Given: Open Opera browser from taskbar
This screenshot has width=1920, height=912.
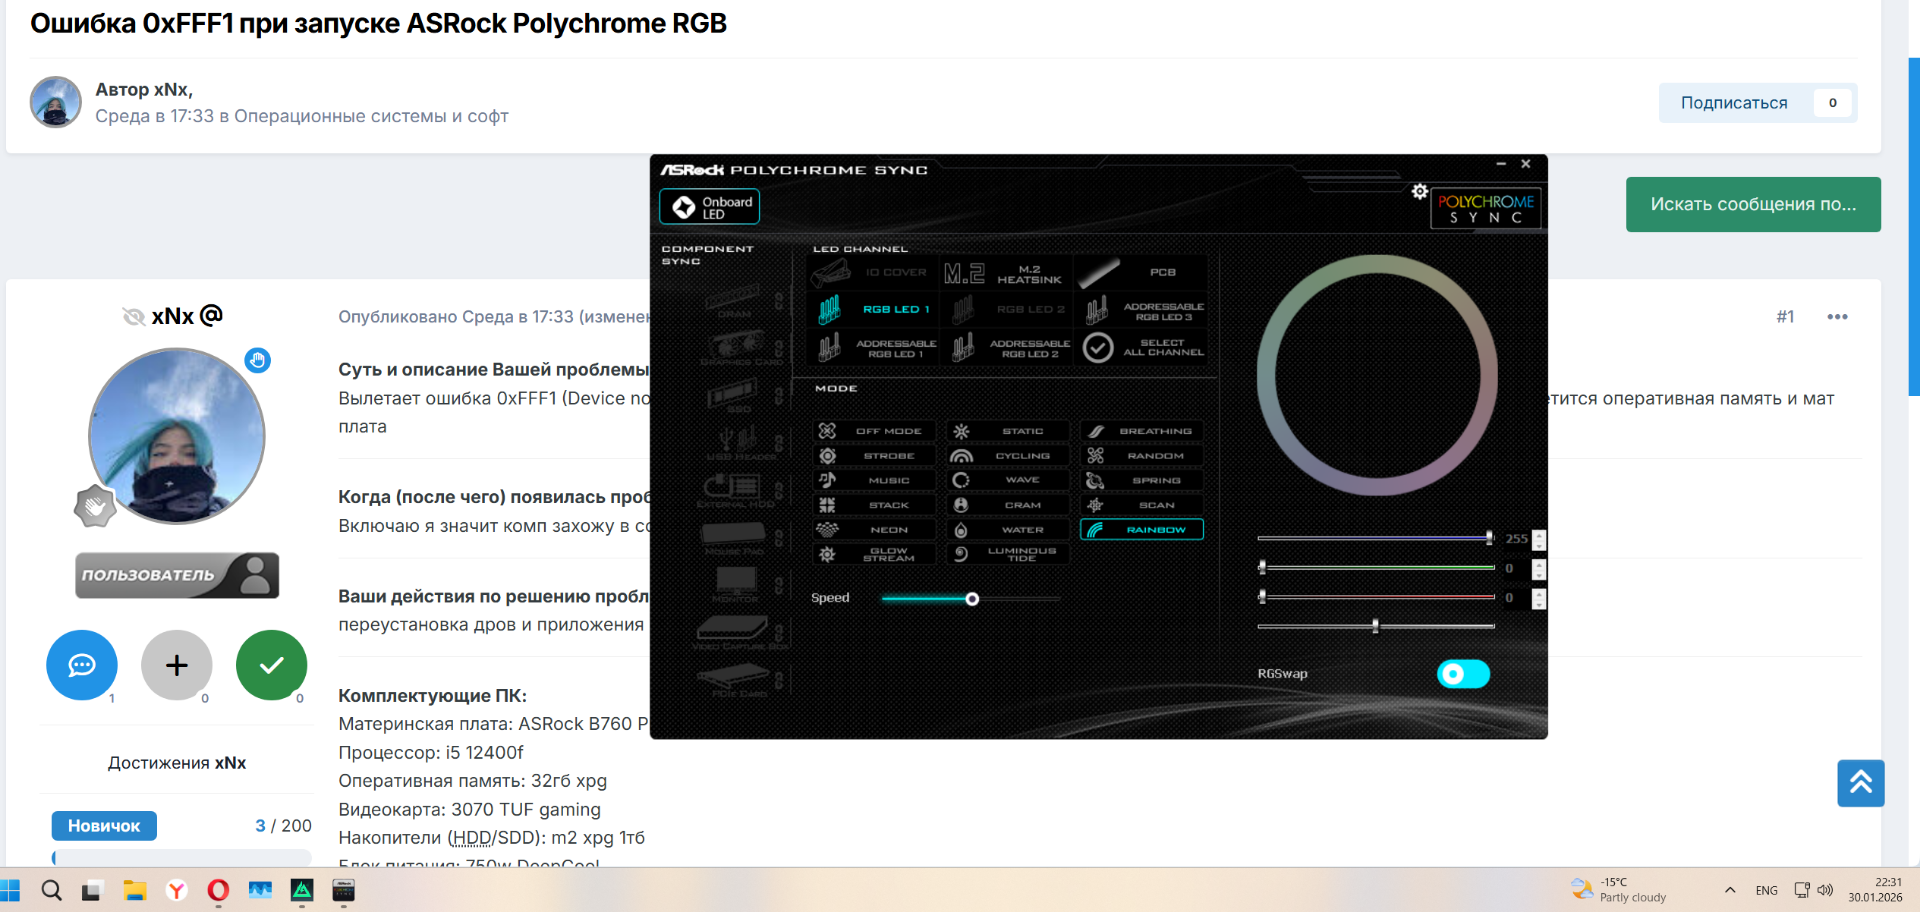Looking at the screenshot, I should coord(218,890).
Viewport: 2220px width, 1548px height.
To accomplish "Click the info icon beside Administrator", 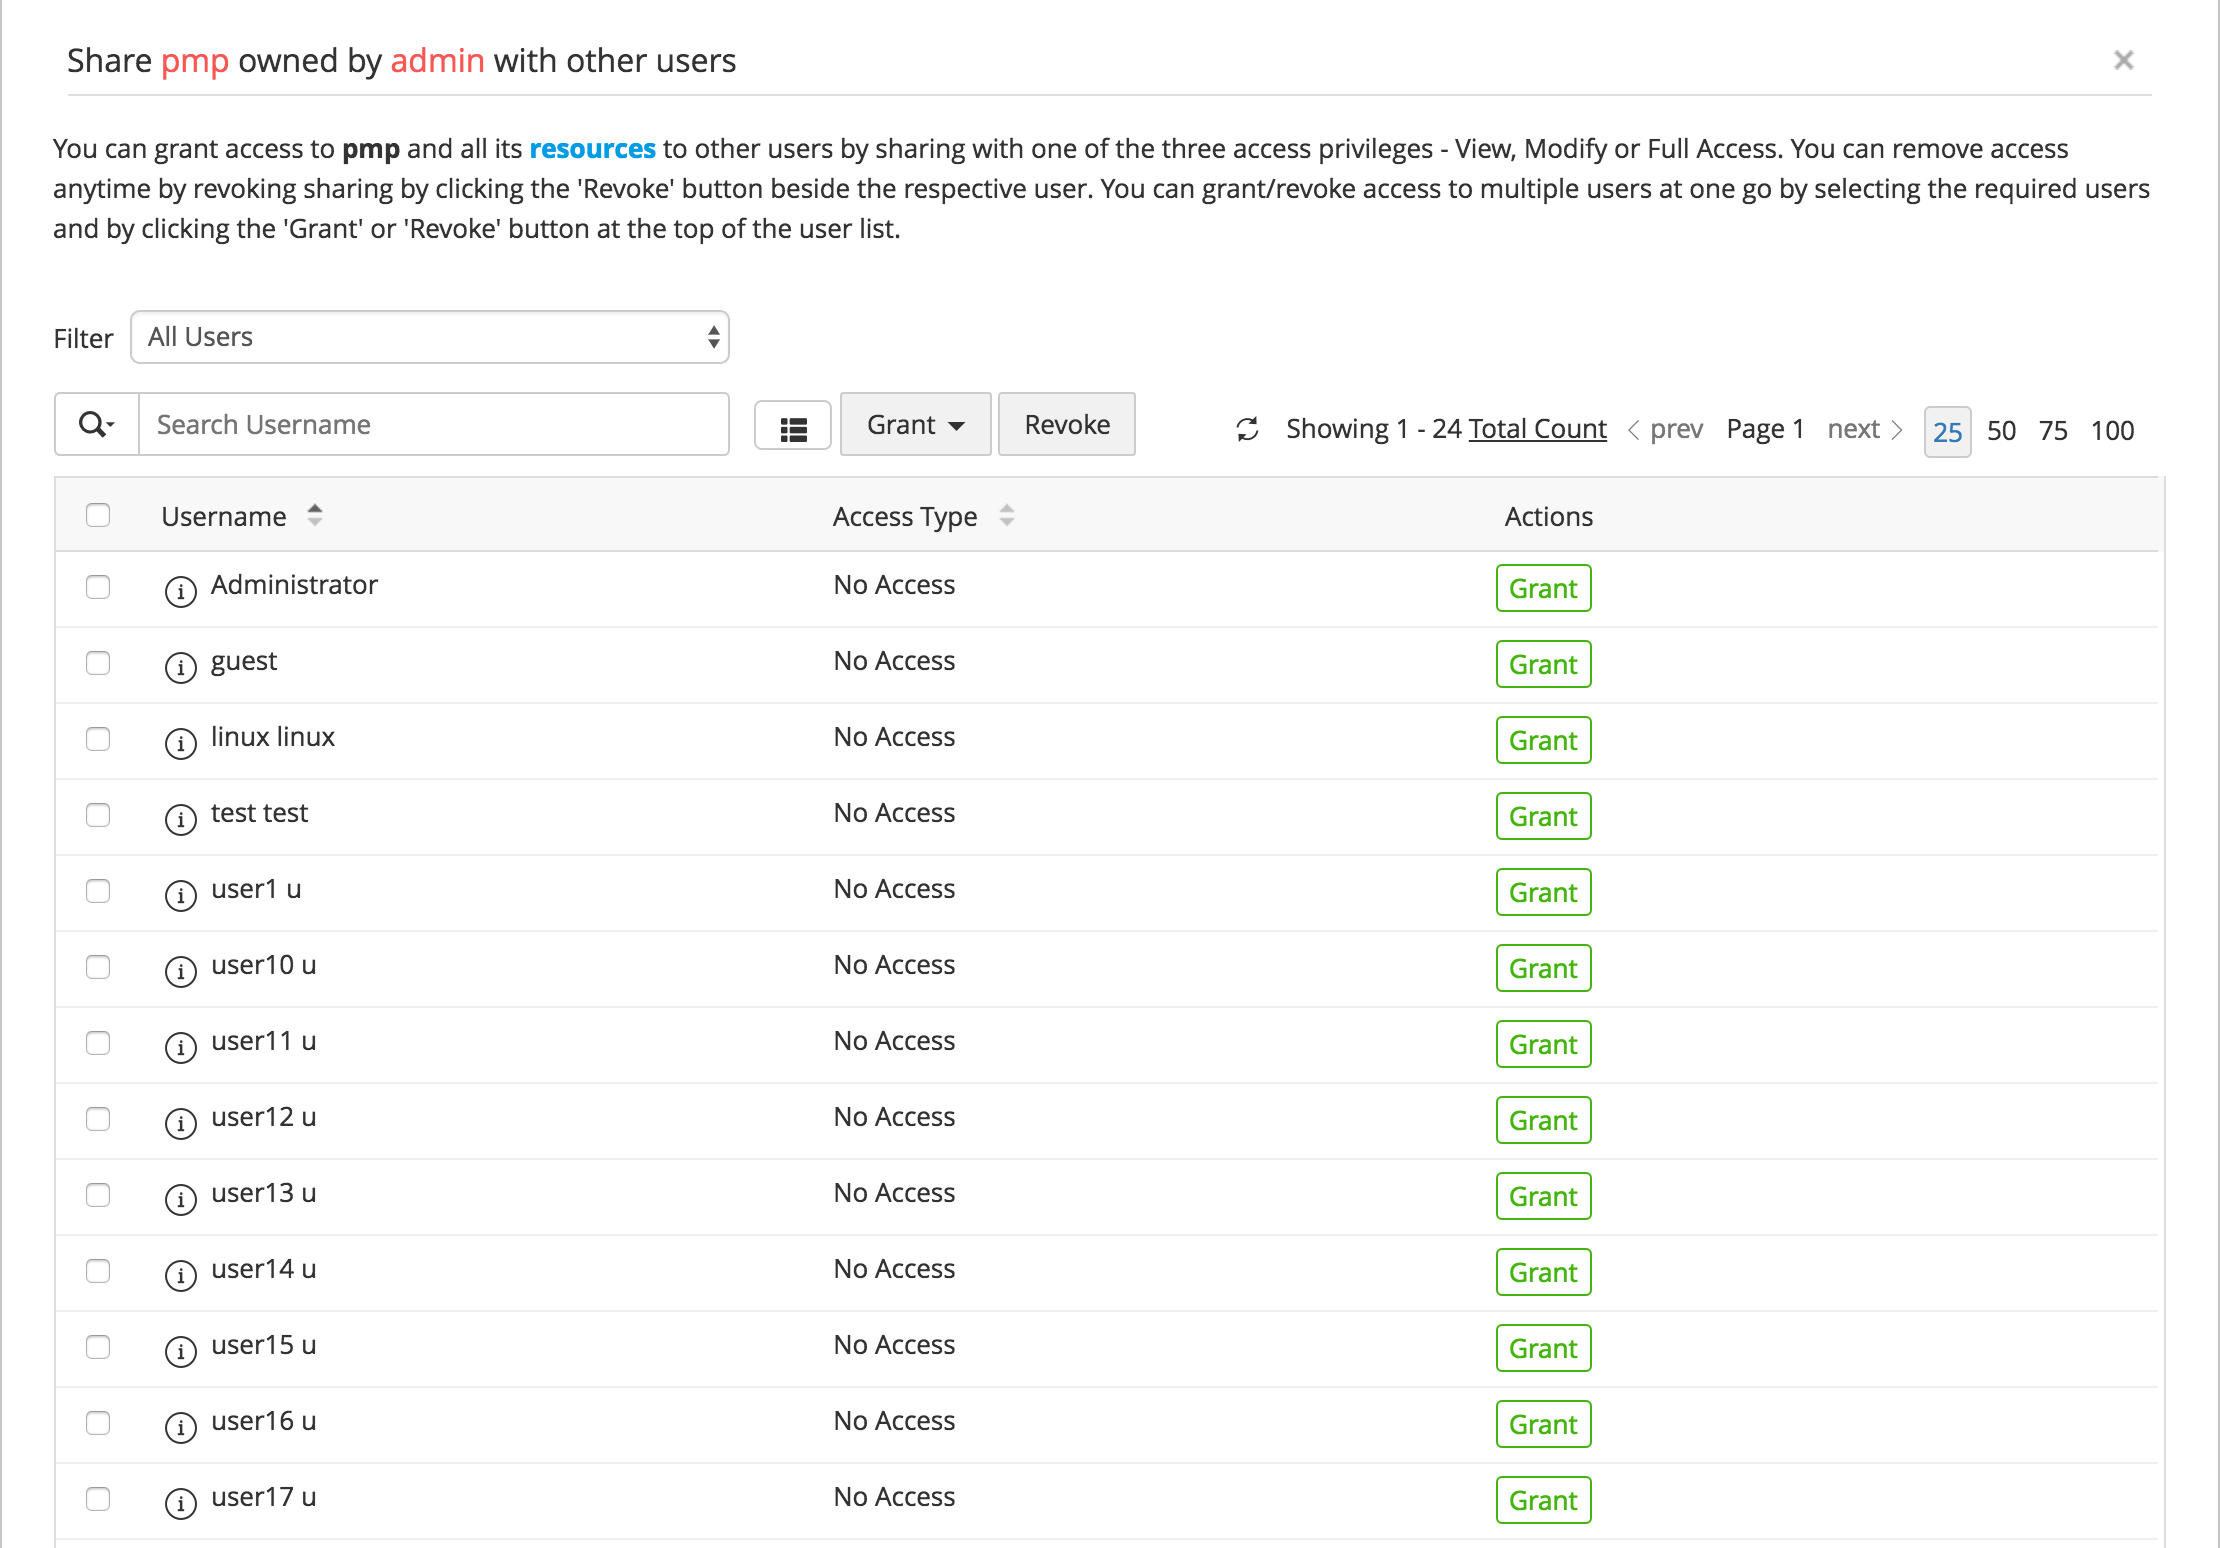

****

• [WHAT THE TASK REQUIRES]:
Reproduce every one of the records above word for word, leaving out the pictures.

• [FINAL RESULT]:
Given: Open Opera browser from taskbar
This screenshot has width=1920, height=912.
Looking at the screenshot, I should coord(218,890).
Viewport: 2220px width, 1548px height.
To accomplish "Click the info icon beside Administrator", 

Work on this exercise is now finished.